Your assignment ->
Every line of the material is to be set down exactly as written.
----------------------------------------
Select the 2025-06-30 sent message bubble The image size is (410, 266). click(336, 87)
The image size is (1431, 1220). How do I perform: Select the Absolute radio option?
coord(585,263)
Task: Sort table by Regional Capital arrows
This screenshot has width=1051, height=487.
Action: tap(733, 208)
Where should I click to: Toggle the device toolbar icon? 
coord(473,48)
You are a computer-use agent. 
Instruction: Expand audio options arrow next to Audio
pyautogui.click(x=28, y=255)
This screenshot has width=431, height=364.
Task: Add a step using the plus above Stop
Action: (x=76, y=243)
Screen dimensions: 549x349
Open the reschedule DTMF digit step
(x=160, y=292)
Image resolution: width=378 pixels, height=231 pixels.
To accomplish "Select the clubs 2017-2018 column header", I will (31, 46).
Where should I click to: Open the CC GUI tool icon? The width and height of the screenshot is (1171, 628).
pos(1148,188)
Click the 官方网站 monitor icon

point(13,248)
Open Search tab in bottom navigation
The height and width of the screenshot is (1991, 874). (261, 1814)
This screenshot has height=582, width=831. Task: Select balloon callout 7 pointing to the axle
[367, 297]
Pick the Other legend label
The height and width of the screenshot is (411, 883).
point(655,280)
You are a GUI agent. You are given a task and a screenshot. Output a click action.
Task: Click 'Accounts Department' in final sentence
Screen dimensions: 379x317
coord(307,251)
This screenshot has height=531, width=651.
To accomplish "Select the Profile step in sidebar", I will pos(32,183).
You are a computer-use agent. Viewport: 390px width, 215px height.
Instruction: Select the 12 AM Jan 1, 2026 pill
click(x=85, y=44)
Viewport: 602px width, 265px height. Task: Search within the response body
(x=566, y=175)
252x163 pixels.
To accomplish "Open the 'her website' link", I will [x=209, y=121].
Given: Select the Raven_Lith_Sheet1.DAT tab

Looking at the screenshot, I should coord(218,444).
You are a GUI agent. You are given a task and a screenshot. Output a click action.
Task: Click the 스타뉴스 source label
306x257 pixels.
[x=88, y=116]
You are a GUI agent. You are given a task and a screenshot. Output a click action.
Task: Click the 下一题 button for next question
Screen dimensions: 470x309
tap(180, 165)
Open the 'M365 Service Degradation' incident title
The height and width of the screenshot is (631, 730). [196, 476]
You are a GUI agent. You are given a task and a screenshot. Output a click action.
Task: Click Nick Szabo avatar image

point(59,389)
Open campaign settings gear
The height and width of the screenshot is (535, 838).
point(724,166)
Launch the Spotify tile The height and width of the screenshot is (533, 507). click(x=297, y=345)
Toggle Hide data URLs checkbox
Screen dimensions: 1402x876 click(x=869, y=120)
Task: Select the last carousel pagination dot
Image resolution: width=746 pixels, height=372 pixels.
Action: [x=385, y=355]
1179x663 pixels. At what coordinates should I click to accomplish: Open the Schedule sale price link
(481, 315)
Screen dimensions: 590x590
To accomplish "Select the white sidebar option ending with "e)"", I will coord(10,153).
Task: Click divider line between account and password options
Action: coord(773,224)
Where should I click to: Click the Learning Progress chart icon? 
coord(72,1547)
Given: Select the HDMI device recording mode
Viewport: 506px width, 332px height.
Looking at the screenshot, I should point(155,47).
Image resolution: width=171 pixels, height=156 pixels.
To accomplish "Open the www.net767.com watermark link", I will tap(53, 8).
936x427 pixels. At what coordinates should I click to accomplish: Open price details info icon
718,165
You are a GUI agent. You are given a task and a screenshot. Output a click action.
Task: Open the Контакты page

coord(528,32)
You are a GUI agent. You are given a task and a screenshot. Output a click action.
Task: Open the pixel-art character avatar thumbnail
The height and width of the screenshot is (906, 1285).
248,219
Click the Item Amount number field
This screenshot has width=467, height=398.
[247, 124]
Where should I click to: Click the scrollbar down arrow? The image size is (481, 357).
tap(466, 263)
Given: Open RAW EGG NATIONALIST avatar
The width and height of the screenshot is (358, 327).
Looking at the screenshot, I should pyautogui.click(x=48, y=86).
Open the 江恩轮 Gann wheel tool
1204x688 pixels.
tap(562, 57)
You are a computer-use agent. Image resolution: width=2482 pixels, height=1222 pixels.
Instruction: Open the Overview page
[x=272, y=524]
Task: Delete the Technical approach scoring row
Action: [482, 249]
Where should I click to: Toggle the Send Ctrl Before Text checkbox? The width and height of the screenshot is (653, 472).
----------------------------------------
Response ->
Select the 2025-06-30 sent message bubble The image size is (410, 266). click(336, 87)
The image size is (1431, 1220). How do I perform: Select the Absolute radio option?
coord(585,263)
Task: Sort table by Regional Capital arrows
This screenshot has width=1051, height=487.
Action: tap(733, 208)
Where should I click to: Toggle the device toolbar icon? 
coord(473,48)
You are a computer-use agent. 
Instruction: Expand audio options arrow next to Audio
pyautogui.click(x=28, y=255)
This screenshot has width=431, height=364.
Task: Add a step using the plus above Stop
Action: (x=76, y=243)
Screen dimensions: 549x349
Open the reschedule DTMF digit step
(x=160, y=292)
Image resolution: width=378 pixels, height=231 pixels.
To accomplish "Select the clubs 2017-2018 column header", I will (31, 46).
Where should I click to: Open the CC GUI tool icon? The width and height of the screenshot is (1171, 628).
pos(1148,188)
Click the 官方网站 monitor icon

point(13,248)
Open Search tab in bottom navigation
The height and width of the screenshot is (1991, 874). (261, 1814)
This screenshot has height=582, width=831. Task: Select balloon callout 7 pointing to the axle
[367, 297]
Pick the Other legend label
The height and width of the screenshot is (411, 883).
point(655,280)
You are a GUI agent. You are given a task and a screenshot. Output a click action.
Task: Click 'Accounts Department' in final sentence
Screen dimensions: 379x317
coord(307,251)
This screenshot has height=531, width=651.
To accomplish "Select the Profile step in sidebar", I will pos(32,183).
You are a computer-use agent. Viewport: 390px width, 215px height.
Instruction: Select the 12 AM Jan 1, 2026 pill
click(x=85, y=44)
Viewport: 602px width, 265px height. Task: Search within the response body
(x=566, y=175)
252x163 pixels.
To accomplish "Open the 'her website' link", I will [x=209, y=121].
Given: Select the Raven_Lith_Sheet1.DAT tab

Looking at the screenshot, I should coord(218,444).
You are a GUI agent. You are given a task and a screenshot. Output a click action.
Task: Click the 스타뉴스 source label
306x257 pixels.
[x=88, y=116]
You are a GUI agent. You are given a task and a screenshot. Output a click action.
Task: Click the 下一题 button for next question
Screen dimensions: 470x309
tap(180, 165)
Open the 'M365 Service Degradation' incident title
The height and width of the screenshot is (631, 730). [196, 476]
You are a GUI agent. You are given a task and a screenshot. Output a click action.
Task: Click Nick Szabo avatar image

point(59,389)
Open campaign settings gear
The height and width of the screenshot is (535, 838).
point(724,166)
Launch the Spotify tile The height and width of the screenshot is (533, 507). click(x=297, y=345)
Toggle Hide data URLs checkbox
Screen dimensions: 1402x876 click(x=869, y=120)
Task: Select the last carousel pagination dot
Image resolution: width=746 pixels, height=372 pixels.
Action: [x=385, y=355]
1179x663 pixels. At what coordinates should I click to accomplish: Open the Schedule sale price link
(481, 315)
Screen dimensions: 590x590
To accomplish "Select the white sidebar option ending with "e)"", I will coord(10,153).
Task: Click divider line between account and password options
Action: coord(773,224)
Where should I click to: Click the Learning Progress chart icon? 
coord(72,1547)
Given: Select the HDMI device recording mode
Viewport: 506px width, 332px height.
Looking at the screenshot, I should point(155,47).
Image resolution: width=171 pixels, height=156 pixels.
To accomplish "Open the www.net767.com watermark link", I will tap(53, 8).
936x427 pixels. At what coordinates should I click to accomplish: Open price details info icon
718,165
You are a GUI agent. You are given a task and a screenshot. Output a click action.
Task: Open the Контакты page

coord(528,32)
You are a GUI agent. You are given a task and a screenshot. Output a click action.
Task: Open the pixel-art character avatar thumbnail
The height and width of the screenshot is (906, 1285).
248,219
Click the Item Amount number field
This screenshot has width=467, height=398.
[247, 124]
Where should I click to: Click the scrollbar down arrow? The image size is (481, 357).
tap(466, 263)
Given: Open RAW EGG NATIONALIST avatar
The width and height of the screenshot is (358, 327).
Looking at the screenshot, I should pyautogui.click(x=48, y=86).
Open the 江恩轮 Gann wheel tool
1204x688 pixels.
tap(562, 57)
You are a computer-use agent. Image resolution: width=2482 pixels, height=1222 pixels.
Instruction: Open the Overview page
[x=272, y=524]
Task: Delete the Technical approach scoring row
Action: [482, 249]
Where should I click to: Toggle the Send Ctrl Before Text checkbox? The width and height of the screenshot is (653, 472).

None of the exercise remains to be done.